Itu adalah salah satu dari 7 Dosa Mematikan yang tertulis di papan tulis rahasia Daniel. Teori yang dia dan Maya diskusikan di ruang komando yang seharusnya aman.
Darah serasa terkuras dari wajah Daniel. Dia bisa merasakan detak jantungnya sendiri di telinganya, berdebar begitu keras hingga mengalahkan semua suara kafe.
Dia tidak hanya tahu. Dia pamer bahwa dia tahu.
Dia tidak hanya tahu nama "Gembala". Dia tidak hanya tahu tentang jurnal Lukas. Dia tidak hanya tahu tentang teori Maya.
Dia tahu segalanya. Dia ada di ruangan itu. Dia mendengarkan.
Dan dia baru saja menggunakan teori itu untuk menyerang iman Daniel. Dia mengambil senjata Daniel dan menusukkannya ke perutnya.
"Sebuah cara," lanjut Samuel, matanya tak berkedip, menikmati setiap detik dari teror yang baru saja dia ciptakan, "untuk menghindari tanggung jawab yang sulit? Sebuah pembenaran untuk tidak bertindak?"
Daniel meletakkan serbetnya di atas piringnya yang nyaris tak tersentuh. Dia harus keluar dari sini. Udara di kafe ini terasa tipis. Dia tidak bisa bernapas.
"Ini bukan debat filsafat, Sam," kata Daniel, suaranya lebih serak dari yang ia inginkan. "Ini interogasi, ya?"
Itu adalah sebuah kesalahan. Sebuah lelucon yang menunjukkan terlalu banyak rasa takut.
Samuel tertawa. Sebuah tawa ringan yang tulus. Tawa dari seseorang yang baru saja memenangkan permainan. Tawa superior dari seseorang yang menganggap perlawanan kecil lawannya itu menggemaskan.

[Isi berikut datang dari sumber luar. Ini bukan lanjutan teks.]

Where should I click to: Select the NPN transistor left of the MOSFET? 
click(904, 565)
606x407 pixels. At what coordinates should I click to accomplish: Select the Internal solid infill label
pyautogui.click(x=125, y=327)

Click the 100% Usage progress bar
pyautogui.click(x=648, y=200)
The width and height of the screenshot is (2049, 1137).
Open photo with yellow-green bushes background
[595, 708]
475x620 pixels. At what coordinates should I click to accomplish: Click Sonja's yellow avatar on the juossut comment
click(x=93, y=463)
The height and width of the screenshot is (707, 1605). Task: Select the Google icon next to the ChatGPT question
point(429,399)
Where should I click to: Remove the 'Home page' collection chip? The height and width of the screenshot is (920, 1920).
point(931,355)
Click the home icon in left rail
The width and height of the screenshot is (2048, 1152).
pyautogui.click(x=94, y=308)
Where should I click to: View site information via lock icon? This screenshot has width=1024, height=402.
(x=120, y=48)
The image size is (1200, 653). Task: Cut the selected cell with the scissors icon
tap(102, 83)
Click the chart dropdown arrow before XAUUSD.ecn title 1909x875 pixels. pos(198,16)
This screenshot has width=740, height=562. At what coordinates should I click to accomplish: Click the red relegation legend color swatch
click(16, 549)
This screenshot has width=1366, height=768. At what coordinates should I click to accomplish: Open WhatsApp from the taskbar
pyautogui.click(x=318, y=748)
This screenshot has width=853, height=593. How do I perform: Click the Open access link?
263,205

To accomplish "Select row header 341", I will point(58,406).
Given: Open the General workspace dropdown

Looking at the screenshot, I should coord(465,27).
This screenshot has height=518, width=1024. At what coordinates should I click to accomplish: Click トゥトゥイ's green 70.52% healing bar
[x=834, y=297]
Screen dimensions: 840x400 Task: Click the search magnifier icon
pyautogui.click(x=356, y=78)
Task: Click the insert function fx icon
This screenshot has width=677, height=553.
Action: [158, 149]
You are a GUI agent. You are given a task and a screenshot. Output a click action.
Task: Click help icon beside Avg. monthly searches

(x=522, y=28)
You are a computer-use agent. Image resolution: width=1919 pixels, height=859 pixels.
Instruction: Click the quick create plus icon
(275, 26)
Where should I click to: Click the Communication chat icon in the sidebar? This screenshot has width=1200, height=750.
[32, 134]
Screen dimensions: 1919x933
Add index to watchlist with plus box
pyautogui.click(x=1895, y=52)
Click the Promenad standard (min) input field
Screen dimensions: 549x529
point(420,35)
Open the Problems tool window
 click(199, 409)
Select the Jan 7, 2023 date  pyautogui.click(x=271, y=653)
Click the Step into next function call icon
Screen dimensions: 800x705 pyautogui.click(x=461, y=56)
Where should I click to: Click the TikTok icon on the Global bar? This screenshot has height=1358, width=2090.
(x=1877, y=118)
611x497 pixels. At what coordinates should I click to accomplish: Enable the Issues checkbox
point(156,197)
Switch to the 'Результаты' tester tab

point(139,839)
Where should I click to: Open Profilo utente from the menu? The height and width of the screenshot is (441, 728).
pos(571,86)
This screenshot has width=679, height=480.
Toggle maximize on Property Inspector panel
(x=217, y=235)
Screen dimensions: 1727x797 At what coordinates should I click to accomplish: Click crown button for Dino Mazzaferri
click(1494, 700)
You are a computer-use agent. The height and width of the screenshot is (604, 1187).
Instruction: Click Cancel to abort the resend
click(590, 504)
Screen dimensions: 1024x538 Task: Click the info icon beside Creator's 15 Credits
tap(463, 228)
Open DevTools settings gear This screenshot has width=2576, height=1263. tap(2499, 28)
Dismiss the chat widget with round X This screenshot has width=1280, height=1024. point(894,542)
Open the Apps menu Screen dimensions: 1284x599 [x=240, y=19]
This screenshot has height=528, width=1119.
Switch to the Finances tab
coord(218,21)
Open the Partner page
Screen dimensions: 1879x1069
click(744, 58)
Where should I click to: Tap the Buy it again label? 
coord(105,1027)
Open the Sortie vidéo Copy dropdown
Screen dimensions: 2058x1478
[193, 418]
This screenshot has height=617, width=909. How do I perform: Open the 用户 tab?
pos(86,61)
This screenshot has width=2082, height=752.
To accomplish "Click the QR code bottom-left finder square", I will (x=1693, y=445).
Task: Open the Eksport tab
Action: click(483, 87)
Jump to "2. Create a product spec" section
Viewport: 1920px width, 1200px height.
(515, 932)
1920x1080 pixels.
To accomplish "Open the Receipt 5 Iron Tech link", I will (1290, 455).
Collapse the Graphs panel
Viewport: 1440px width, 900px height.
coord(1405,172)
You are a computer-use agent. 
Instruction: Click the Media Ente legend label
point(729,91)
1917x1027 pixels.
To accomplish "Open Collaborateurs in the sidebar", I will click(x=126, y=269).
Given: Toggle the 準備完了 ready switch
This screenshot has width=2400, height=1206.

"Tentu saja tidak, Daniel," katanya, juga meletakkan serbetnya. "Hanya... rasa ingin tahu profesional. Aku sudah bilang padamu. Kau adalah subjek studi yang menarik. Seorang 'Gembala' di tengah kandang serigala."
Samuel memeriksa arlojinya. "Waktunya kembali. Kebenaran tidak akan menemukan dirinya sendiri, bukan?"
Dia berdiri, meninggalkan uang tunai yang lebih dari cukup di atas meja.
Daniel mengikutinya, kakinya terasa seperti timah. Saat dia berjalan keluar dari kafe yang sejuk itu kembali ke panas Jakarta yang brutal, dia merasa telanjang.
Dia tidak hanya makan siang dengan seorang kolega.
Dia baru saja di-autopsi saat dia masih hidup.
Dia kini tahu, dengan kepastian 100%, bahwa Samuel adalah Sang Hakim. Dan Samuel, dengan kepastian 100%, tahu bahwa Daniel tahu.
Dan Samuel tidak peduli.
Permainan ini telah memasuki babak akhirnya.